6-8 氷竜着任 (3) - ドラゴニュートと砂漠


 ペイジジが“青い鱗の残った手”で、俺の両肩を覆う白いマントを手で直した。


「どうでしょうか。氷竜様」

「いい感じ」

「そうでございますか。少し手足を動かしていただいてもよろしいでしょうか」


 俺はペイジジによって着せられた、曰く、氷竜としての仮の礼服を着た状態で胴を軽くねじってみたり、足踏みをしたりしてみた。

 タートルネックは普段着ていなかったので、覆われている首元が気になるが、特に動きが悪くなるといったことはない。


「問題ないよ」

「それはようございました。……では」


 そう言うと、ペイジジは一度頭を下げた。同じく着付け係のウルムルも同様に頭を下げて、二人は部屋の隅で膝を立てて頭を垂れ、待機モードになる。彼らが向いているのは俺ではなく壁だ。

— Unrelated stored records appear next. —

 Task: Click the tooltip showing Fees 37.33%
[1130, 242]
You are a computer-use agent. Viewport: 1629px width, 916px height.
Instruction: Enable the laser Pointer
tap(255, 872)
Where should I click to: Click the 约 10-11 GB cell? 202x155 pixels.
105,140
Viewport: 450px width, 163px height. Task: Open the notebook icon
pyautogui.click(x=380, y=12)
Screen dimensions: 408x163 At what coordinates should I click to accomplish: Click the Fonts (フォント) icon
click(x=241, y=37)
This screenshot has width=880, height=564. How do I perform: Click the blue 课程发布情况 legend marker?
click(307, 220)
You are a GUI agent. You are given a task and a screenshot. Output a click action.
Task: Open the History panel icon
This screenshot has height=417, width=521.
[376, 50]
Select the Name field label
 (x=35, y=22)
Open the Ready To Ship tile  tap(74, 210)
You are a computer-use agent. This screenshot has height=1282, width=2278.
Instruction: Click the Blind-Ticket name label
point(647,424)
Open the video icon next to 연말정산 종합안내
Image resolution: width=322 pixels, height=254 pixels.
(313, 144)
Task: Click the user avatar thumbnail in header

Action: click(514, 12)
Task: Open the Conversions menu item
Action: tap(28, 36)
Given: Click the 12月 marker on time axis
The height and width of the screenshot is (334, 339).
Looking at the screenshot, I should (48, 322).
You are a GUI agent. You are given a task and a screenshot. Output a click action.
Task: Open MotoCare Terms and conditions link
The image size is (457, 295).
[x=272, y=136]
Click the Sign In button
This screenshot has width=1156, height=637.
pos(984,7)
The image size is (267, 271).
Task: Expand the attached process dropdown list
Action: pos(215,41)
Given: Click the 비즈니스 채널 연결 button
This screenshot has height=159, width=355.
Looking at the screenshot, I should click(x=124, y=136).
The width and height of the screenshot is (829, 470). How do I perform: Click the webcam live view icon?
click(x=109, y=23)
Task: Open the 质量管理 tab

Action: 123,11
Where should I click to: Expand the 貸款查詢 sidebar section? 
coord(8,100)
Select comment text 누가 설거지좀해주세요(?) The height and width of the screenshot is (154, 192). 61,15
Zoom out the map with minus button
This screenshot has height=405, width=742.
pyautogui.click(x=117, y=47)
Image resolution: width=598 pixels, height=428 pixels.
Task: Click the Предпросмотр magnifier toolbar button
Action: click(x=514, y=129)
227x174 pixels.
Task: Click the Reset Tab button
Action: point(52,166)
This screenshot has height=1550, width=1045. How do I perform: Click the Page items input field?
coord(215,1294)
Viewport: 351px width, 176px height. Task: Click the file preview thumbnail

 ジルについていたウググよりはずっと教育が行き届いてるとは思うのだが、……堅苦しくて仕方がない。

 とはいえ、事が事、つまり「七竜の上に立つ存在になった」というのを思い知らされたこともあって、なんともしようがなかった。


 二人の手の甲や首には、少し青い鱗が残っている。彼らは竜人族ドラゴニュートという一族で、普段は青竜に仕え、着付けやら世話やらしているらしい。

 ゾフが黒い楕円、もとい《三次元空間創造クリエイト・スリー・ディメンション》で二人を連れて来た時から既に人型モードだったが、俺と対面したときに「不完全な人化をお見せしてしまって申し訳ありません」とか言っていたので、彼らなりに色々と思うところはあるらしかった。


 実際、残った青い鱗以外でも、二人の肌は少し青白い。耳は尖っていなかったので、魔族でもきたのかとちょっと思ったくらいだ。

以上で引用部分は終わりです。